[Data excerpts]
________________
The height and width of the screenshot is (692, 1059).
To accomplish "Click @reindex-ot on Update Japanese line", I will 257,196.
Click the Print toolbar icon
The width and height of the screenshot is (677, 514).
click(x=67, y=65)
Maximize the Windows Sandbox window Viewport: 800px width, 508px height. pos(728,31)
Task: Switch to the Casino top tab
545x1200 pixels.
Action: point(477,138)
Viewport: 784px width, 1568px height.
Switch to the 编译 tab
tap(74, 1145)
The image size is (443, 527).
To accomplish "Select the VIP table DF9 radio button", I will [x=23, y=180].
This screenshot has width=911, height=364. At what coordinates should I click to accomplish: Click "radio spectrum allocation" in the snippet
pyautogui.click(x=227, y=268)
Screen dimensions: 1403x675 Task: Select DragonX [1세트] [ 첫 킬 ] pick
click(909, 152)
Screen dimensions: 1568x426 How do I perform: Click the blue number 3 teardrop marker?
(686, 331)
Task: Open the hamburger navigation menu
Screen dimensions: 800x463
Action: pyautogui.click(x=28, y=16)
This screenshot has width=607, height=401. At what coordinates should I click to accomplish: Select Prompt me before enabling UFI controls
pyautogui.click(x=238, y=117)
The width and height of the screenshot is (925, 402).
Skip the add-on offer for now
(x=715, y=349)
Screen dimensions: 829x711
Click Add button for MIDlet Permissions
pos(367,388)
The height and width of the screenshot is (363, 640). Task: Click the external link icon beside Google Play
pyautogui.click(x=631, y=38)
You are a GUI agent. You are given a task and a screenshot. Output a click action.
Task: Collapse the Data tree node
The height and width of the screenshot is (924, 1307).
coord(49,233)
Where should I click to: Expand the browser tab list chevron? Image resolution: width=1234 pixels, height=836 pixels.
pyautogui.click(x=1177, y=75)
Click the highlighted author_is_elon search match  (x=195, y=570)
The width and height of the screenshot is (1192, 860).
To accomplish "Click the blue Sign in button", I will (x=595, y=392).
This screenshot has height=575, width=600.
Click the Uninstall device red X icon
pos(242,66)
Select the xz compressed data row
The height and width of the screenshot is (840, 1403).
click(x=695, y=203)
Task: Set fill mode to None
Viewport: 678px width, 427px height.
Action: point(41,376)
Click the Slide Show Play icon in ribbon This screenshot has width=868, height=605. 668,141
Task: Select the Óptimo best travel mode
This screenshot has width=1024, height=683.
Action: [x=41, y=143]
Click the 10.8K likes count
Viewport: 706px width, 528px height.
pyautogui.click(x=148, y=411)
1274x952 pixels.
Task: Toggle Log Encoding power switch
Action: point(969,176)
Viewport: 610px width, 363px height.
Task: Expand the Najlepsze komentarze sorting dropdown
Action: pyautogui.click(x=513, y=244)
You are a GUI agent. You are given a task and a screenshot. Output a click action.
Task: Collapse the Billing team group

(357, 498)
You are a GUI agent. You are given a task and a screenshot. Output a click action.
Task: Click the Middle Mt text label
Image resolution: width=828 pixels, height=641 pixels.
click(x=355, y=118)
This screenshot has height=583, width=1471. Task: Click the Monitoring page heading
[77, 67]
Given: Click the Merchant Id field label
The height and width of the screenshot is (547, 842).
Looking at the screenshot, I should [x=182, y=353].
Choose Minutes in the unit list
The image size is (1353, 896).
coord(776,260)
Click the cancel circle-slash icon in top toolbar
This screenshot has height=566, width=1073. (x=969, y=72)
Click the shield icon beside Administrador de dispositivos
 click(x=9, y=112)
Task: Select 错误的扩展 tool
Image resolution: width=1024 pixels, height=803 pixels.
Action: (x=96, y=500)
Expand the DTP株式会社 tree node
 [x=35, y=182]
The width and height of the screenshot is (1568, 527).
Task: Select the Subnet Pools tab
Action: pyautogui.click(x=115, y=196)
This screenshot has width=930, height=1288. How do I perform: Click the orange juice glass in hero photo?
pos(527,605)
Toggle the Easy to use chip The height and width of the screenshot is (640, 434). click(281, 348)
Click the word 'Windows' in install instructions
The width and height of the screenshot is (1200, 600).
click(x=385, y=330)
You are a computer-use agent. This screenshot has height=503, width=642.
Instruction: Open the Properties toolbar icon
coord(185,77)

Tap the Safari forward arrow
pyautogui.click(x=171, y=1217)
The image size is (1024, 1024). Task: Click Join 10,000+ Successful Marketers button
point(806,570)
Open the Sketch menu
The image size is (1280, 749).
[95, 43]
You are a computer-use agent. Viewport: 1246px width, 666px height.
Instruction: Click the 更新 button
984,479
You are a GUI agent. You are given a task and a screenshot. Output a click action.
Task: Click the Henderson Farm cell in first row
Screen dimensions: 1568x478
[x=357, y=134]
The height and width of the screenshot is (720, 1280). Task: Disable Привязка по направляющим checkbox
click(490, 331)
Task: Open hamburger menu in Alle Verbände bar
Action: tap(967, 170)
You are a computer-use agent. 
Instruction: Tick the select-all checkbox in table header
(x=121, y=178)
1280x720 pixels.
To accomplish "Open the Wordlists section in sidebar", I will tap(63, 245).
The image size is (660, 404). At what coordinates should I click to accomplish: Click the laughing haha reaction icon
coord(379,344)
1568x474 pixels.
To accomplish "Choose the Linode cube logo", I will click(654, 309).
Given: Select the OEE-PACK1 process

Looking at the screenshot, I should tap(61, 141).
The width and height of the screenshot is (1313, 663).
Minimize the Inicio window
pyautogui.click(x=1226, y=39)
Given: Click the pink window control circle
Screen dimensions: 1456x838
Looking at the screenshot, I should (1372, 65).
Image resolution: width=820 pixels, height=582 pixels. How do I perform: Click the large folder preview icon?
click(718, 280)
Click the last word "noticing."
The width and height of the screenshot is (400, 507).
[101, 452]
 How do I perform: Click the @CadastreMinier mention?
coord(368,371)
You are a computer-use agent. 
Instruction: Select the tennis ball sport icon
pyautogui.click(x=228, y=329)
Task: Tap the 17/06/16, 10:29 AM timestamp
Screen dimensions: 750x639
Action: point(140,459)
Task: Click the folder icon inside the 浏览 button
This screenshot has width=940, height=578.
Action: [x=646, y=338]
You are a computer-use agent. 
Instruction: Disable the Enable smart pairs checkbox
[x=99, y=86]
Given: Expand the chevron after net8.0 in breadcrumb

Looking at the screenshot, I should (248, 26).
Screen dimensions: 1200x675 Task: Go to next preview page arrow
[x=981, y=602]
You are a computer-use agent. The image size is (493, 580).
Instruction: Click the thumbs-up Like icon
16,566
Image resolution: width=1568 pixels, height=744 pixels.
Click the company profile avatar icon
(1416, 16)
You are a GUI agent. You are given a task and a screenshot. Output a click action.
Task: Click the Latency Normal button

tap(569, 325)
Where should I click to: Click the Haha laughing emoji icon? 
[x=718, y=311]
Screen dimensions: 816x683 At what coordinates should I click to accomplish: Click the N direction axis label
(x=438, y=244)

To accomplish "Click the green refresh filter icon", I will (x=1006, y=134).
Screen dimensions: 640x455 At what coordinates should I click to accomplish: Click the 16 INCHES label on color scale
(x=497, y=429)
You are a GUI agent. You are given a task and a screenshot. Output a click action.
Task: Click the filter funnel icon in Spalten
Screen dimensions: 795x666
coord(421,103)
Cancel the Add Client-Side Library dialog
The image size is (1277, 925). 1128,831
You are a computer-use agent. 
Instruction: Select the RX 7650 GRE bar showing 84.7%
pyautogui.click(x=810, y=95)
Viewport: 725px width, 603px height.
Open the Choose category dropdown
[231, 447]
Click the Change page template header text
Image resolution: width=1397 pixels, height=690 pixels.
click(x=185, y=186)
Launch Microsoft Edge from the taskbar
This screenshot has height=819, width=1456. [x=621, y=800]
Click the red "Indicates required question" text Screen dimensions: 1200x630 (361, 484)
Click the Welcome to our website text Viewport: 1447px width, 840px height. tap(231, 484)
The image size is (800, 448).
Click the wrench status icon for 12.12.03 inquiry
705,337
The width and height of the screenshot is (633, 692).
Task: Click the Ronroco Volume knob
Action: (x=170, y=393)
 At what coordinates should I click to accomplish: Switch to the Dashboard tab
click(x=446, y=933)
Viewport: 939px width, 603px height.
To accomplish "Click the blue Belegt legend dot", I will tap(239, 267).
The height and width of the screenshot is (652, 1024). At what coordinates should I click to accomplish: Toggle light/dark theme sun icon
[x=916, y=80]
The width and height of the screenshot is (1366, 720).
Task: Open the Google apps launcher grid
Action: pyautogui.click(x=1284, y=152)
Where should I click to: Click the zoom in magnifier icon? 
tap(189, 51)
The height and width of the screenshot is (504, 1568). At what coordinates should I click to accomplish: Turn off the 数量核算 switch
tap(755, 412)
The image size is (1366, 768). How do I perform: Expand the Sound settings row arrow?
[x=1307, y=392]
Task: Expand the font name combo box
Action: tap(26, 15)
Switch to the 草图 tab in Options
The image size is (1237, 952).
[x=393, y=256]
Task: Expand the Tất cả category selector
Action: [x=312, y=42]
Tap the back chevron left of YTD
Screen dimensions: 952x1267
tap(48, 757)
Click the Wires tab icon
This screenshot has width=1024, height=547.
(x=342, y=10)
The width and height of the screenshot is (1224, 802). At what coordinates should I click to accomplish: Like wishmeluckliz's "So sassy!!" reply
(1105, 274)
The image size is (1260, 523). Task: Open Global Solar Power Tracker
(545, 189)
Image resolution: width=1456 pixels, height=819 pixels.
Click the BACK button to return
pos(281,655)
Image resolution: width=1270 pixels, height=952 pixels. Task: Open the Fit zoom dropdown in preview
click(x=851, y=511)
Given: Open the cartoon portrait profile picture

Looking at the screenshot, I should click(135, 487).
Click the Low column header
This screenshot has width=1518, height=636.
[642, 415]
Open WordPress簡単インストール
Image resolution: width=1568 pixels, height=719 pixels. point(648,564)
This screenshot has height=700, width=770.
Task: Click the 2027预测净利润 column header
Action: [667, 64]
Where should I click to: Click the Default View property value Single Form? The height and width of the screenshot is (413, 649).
________________
EXERCISE GOAL:
All lines above from the one containing "Instruction: Select the RX" to the one containing "The image size is (800, 448)." must be repeated exactly, both lines included, and no others.

PROBLEM SOLUTION:
Instruction: Select the RX 7650 GRE bar showing 84.7%
pyautogui.click(x=810, y=95)
Viewport: 725px width, 603px height.
Open the Choose category dropdown
[231, 447]
Click the Change page template header text
Image resolution: width=1397 pixels, height=690 pixels.
click(x=185, y=186)
Launch Microsoft Edge from the taskbar
This screenshot has height=819, width=1456. [x=621, y=800]
Click the red "Indicates required question" text Screen dimensions: 1200x630 (361, 484)
Click the Welcome to our website text Viewport: 1447px width, 840px height. tap(231, 484)
The image size is (800, 448).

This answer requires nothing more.